Münter a constitué avec Kandinsky une collection de plusieurs centaines de dessins d’enfants dont elle va réutiliser certains dans ses propres toiles. Dans Au salon deux dessins d’enfant aux pieds du sujet constituent une partie du décor. Dans d’autres toiles elle copie des dessins d’enfants en les réinterprétant.
SALLE 5 : Berlin, Paris, les années 20, une nouvelle figuration
La Première Guerre mondiale casse la dynamique du mouvement de l’expressionnisme allemand dont les différents protagonistes se dispersent. Franz Marc et August Macke meurent au combat, Kandinsky retourne en Russie où il se marie en 1917. En 1915, Gabriele Münter s’exile en Scandinavie où elle reste jusqu’en 1920. En l’absence de membres actifs, le groupe du Blaue Reiter s’éteint.
Pendant son séjour en Scandinavie, Münter découvre le fauvisme scandinave et l’expressionnisme décoratif. Elle s’intéresse à la traduction expressionniste de la psychologie féminine.
Le tableau Penseuse qu’elle peint en 1917 en fait la synthèse. Elle y exprime toute une gamme d’émotions dont l’intensité est renforcée par l’instabilité des objets du décor. Sujet et fond ornemental se fondent en une seule entité en déséquilibre, la composition les mettant sur le même plan à la manière de Matisse.

Exercices:
• A. Recopiez, dans l'extrait sur Gabriele Münter, le passage allant de « Le tableau Penseuse » jusqu'à « manière de Matisse. » inclus.
• B. Répondez à ces questions d'après l'extrait sur Gabriele Münter :
(i) Dans quelle région Münter s'exile-t-elle en 1915 ?
(ii) Quels artistes meurent au combat pendant la Première Guerre mondiale ?
(iii) En quelle année Münter peint-elle le tableau Penseuse ?
Le matériel qui suit est sans rapport avec cet extrait.

Données répertoriées:
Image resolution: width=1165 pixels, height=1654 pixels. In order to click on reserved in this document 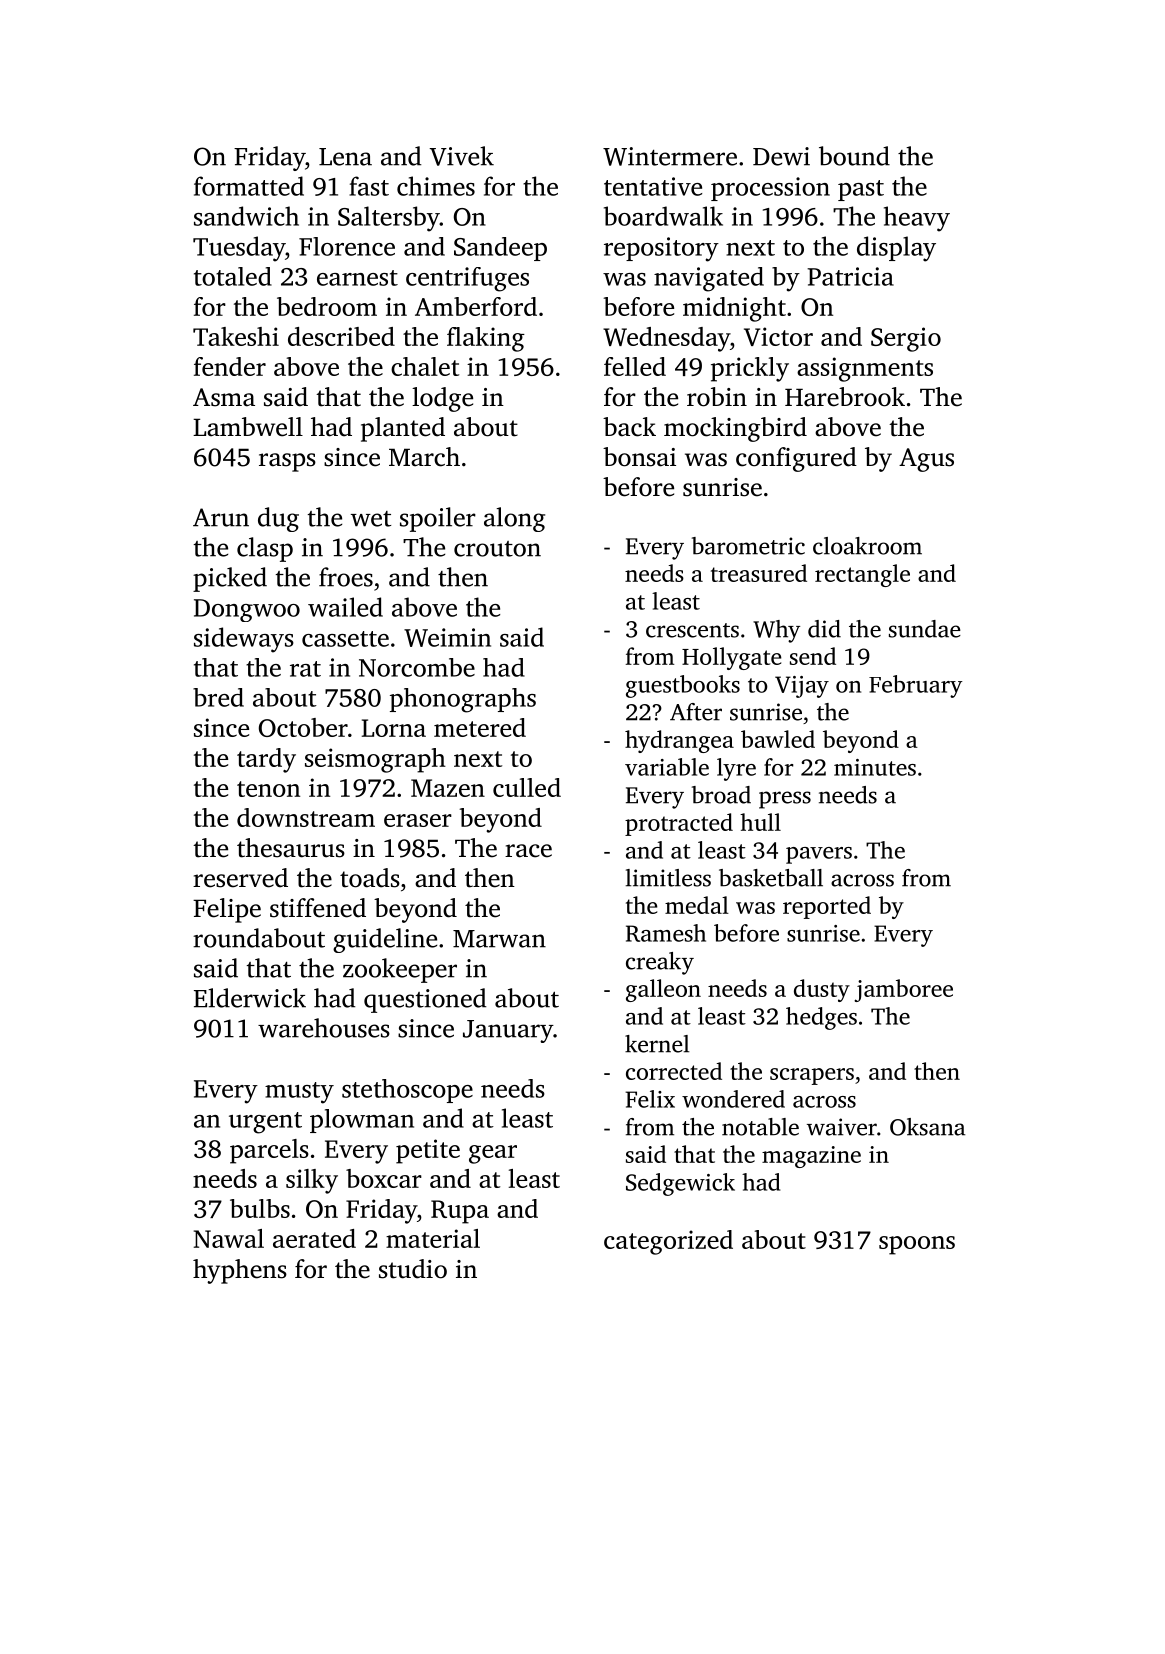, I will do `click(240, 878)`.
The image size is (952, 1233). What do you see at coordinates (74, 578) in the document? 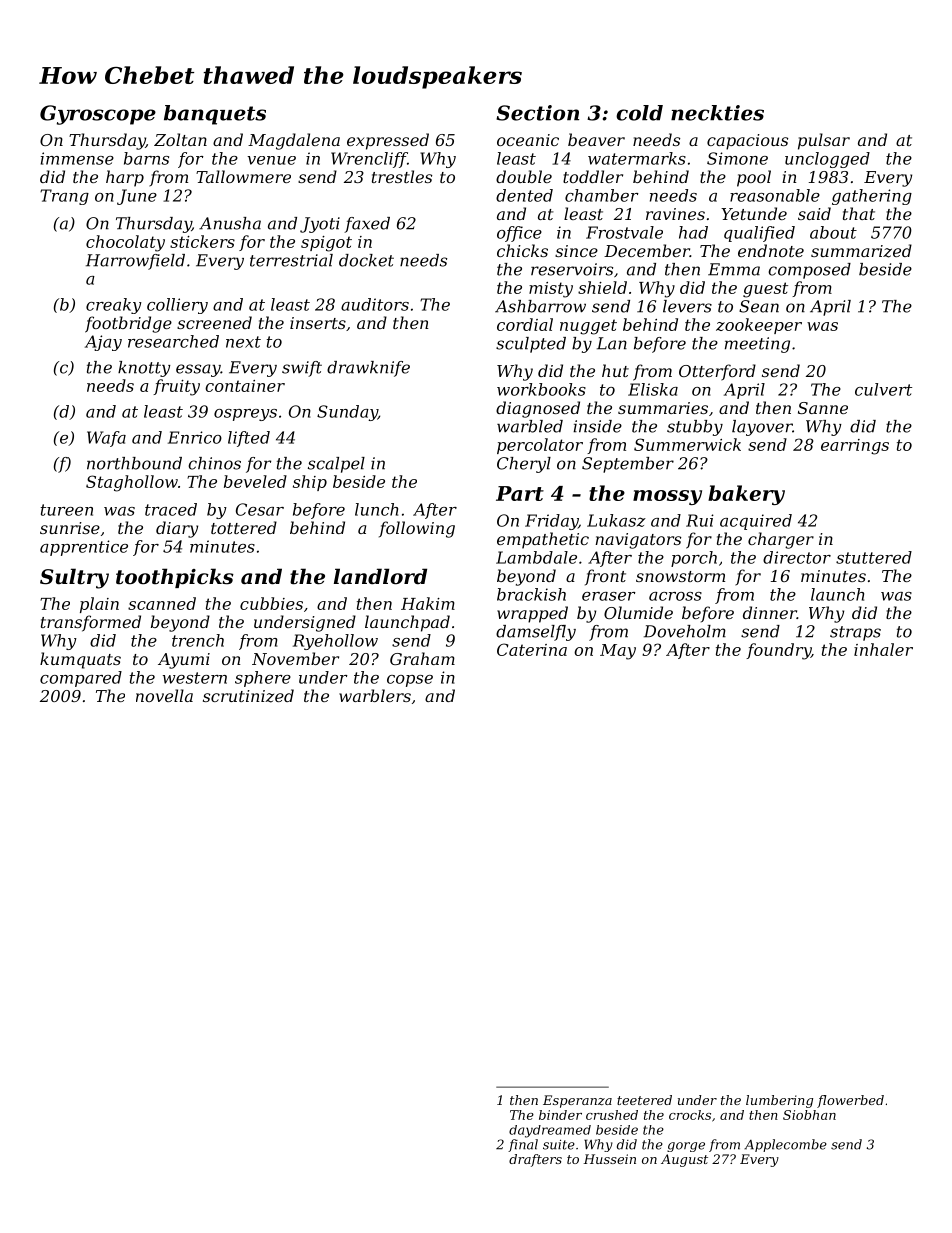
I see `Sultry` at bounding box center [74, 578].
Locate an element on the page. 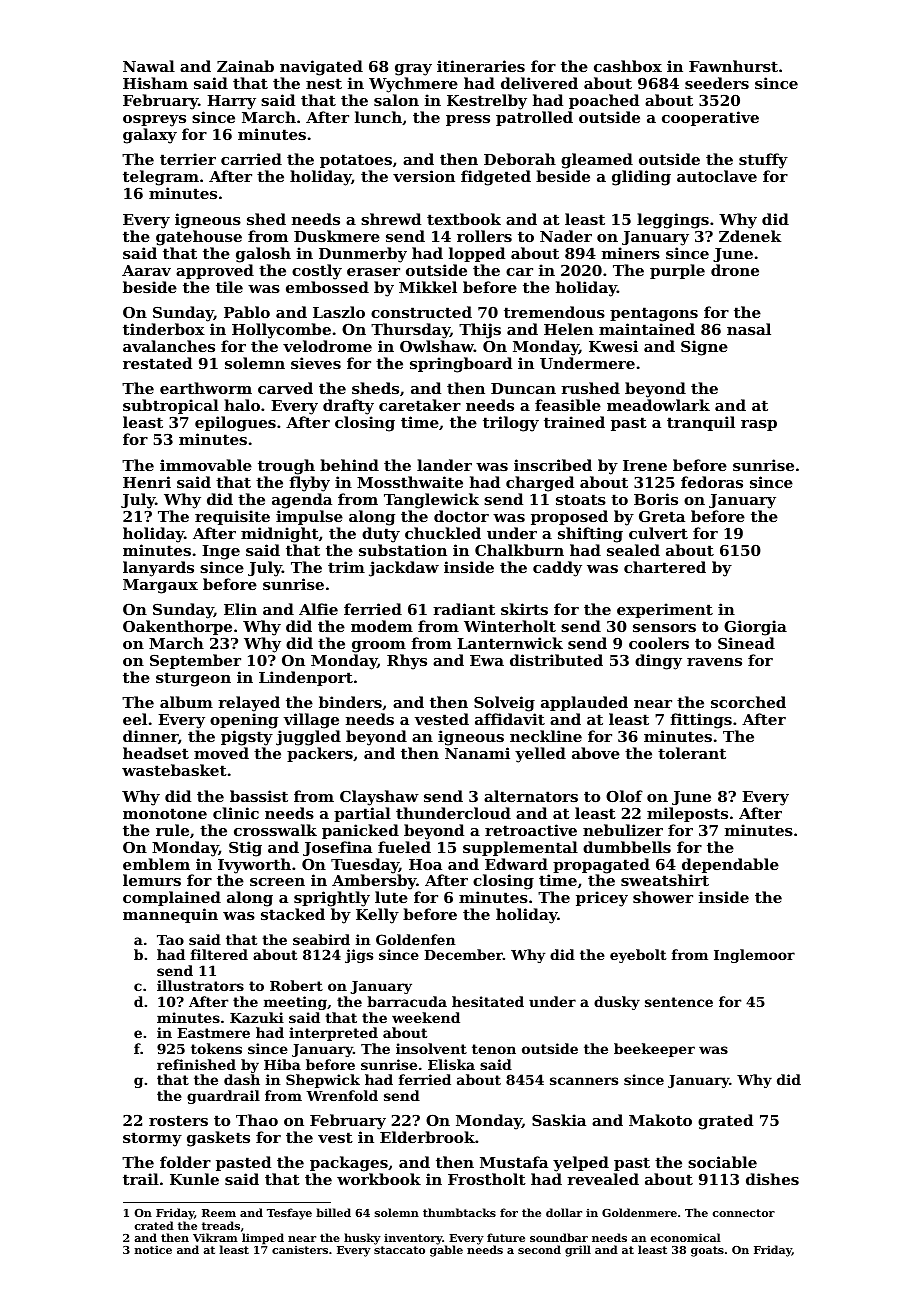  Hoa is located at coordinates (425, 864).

* * *

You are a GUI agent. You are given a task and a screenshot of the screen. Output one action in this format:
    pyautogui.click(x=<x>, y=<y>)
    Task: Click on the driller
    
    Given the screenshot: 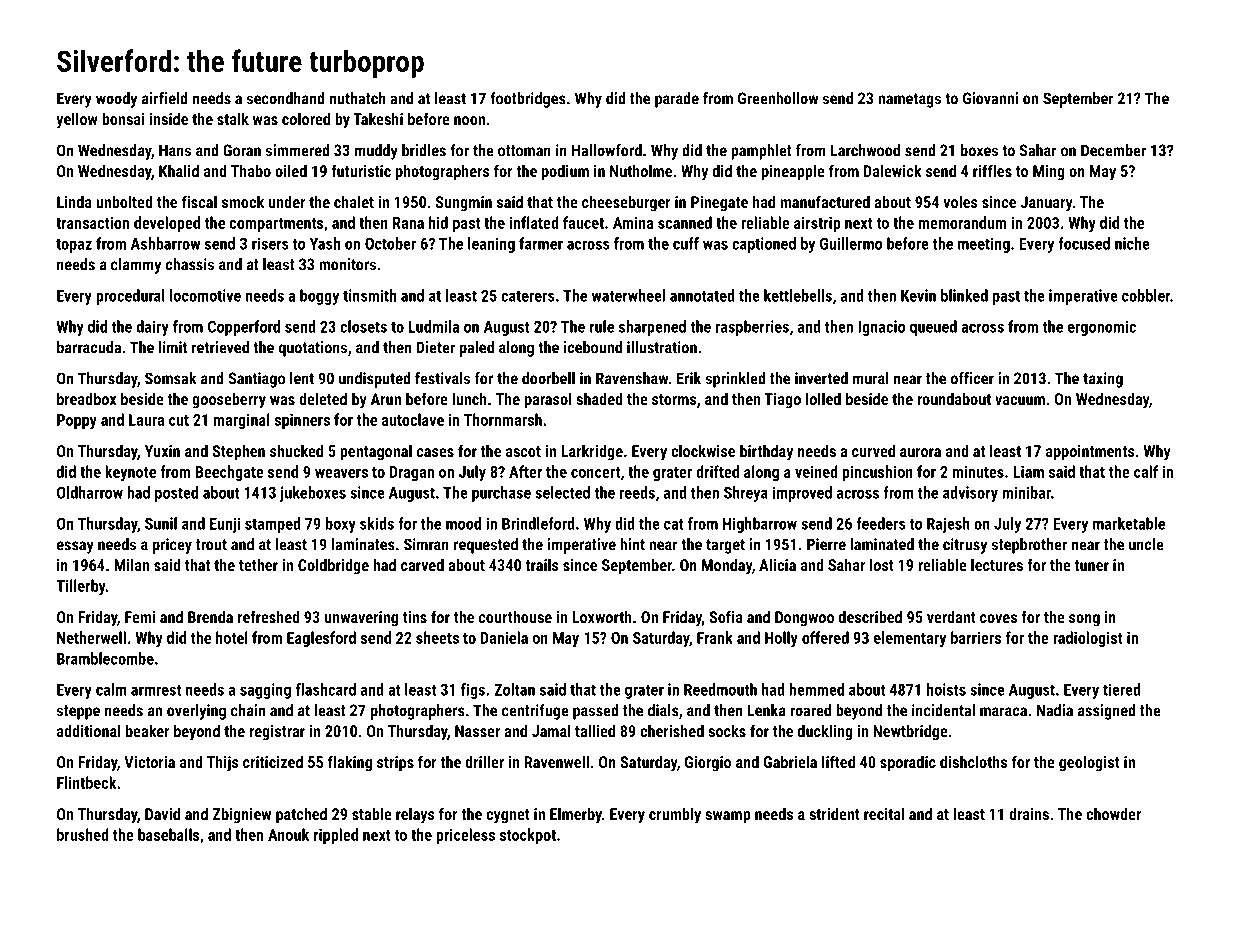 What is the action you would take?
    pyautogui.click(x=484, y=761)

Résultats des exercices:
• A.
Le tableau Penseuse qu’elle peint en 1917 en fait la synthèse. Elle y exprime toute une gamme d’émotions dont l’intensité est renforcée par l’instabilité des objets du décor. Sujet et fond ornemental se fondent en une seule entité en déséquilibre, la composition les mettant sur le même plan à la manière de Matisse.

• B.
(i) En Scandinavie.
(ii) Franz Marc et August Macke.
(iii) En 1917.